§ Reading passage:
++++++++++
Israeli Deputy Chief of Mission Barak Shine at the Embassy of the State of Israel in Seoul / Korea Times photo by Choi Won-suk

A recent op-ed in The Korea Times titled “Where is Palestine?” poses a provocative question. But instead of offering a nuanced exploration of history and politics, the article presents a one-sided narrative that ignores essential facts about the Israeli-Palestinian conflict and distorts Israel’s role in it.

First, the Jewish connection to the Land of Israel is not a modern invention. It is an indigenous bond rooted in over 3,000 years of history, culture and faith. Jewish communities have existed continuously in Jerusalem, Hebron, Tiberias, and other parts of the land — even through foreign occupations, forced exile and persecution. This historical reality is not a matter of opinion but of archaeological, textual and cultural evidence — all of which show that this land is not just where the Jewish people lived; it is where their identity was born.

In 1947, the United Nations proposed a partition plan to divide the land into a Jewish and an Arab state. The Jewish leadership accepted it. The Arab world rejected it and launched a war against the newly declared state of Israel. This wasn’t resistance to occupation — it was a rejection of Jewish sovereignty in any borders.

The violence against Jews did not start in 1967 or even 1948. During the British Mandate, Jews were targeted in pogroms — in Hebron, Safed and Jerusalem — by Arab mobs incited by leaders like the Grand Mufti of Jerusalem, Haj Amin al-Husseini, who later allied with Adolf Hitler. Al-Husseini’s collaboration with the Nazis was driven not only by political opportunism but by deep-seated antisemitism. These historical facts matter. They are part of the story, even if some would prefer to forget them.

Violence and antisemitism by Arabs were not confined only to the period of the British Mandate. What is also often forgotten is that nearly one million Jews were expelled or forced to flee Arab and Muslim countries in the decades following Israel’s establishment. These Jewish refugees lost homes, communities and centuries of heritage.
++++++++++
§ Work to do:
1) According to the op-ed, roughly how many Jews were expelled or forced to flee Arab and Muslim countries in the decades after Israel's establishment?
2) Repeat the op-ed text between "In 1947, the" and "to forget them.", inclusive.

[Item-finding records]
++++++++++
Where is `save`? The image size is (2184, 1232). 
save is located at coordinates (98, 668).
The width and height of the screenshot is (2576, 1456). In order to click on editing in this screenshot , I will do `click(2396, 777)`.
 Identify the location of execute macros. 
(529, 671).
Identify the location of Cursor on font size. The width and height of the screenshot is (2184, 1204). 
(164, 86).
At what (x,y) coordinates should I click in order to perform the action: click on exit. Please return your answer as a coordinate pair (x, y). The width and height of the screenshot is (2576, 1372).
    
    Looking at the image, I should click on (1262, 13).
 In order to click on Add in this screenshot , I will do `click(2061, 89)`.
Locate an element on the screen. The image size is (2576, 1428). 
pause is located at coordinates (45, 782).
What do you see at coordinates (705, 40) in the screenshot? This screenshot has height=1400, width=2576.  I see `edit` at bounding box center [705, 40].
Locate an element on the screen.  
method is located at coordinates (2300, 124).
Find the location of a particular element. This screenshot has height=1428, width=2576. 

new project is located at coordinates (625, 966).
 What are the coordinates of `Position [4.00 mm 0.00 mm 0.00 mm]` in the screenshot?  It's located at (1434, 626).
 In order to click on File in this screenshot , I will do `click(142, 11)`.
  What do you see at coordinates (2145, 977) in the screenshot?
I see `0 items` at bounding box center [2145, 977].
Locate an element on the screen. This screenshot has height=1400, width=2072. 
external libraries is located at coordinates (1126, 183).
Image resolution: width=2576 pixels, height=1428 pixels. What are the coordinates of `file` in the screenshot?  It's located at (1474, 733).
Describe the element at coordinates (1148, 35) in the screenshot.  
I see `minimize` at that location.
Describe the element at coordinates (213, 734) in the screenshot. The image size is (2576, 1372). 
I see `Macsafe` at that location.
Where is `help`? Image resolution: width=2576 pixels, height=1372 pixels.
++++++++++
§ Solution list:
1) Nearly one million.

2)
In 1947, the United Nations proposed a partition plan to divide the land into a Jewish and an Arab state. The Jewish leadership accepted it. The Arab world rejected it and launched a war against the newly declared state of Israel. This wasn’t resistance to occupation — it was a rejection of Jewish sovereignty in any borders.

The violence against Jews did not start in 1967 or even 1948. During the British Mandate, Jews were targeted in pogroms — in Hebron, Safed and Jerusalem — by Arab mobs incited by leaders like the Grand Mufti of Jerusalem, Haj Amin al-Husseini, who later allied with Adolf Hitler. Al-Husseini’s collaboration with the Nazis was driven not only by political opportunism but by deep-seated antisemitism. These historical facts matter. They are part of the story, even if some would prefer to forget them.